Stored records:

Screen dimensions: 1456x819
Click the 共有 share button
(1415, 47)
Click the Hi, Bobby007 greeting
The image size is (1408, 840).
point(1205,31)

| Work task |
Print all the records precisely.

| Expected output |
Screen dimensions: 1456x819
Click the 共有 share button
(1415, 47)
Click the Hi, Bobby007 greeting
The image size is (1408, 840).
point(1205,31)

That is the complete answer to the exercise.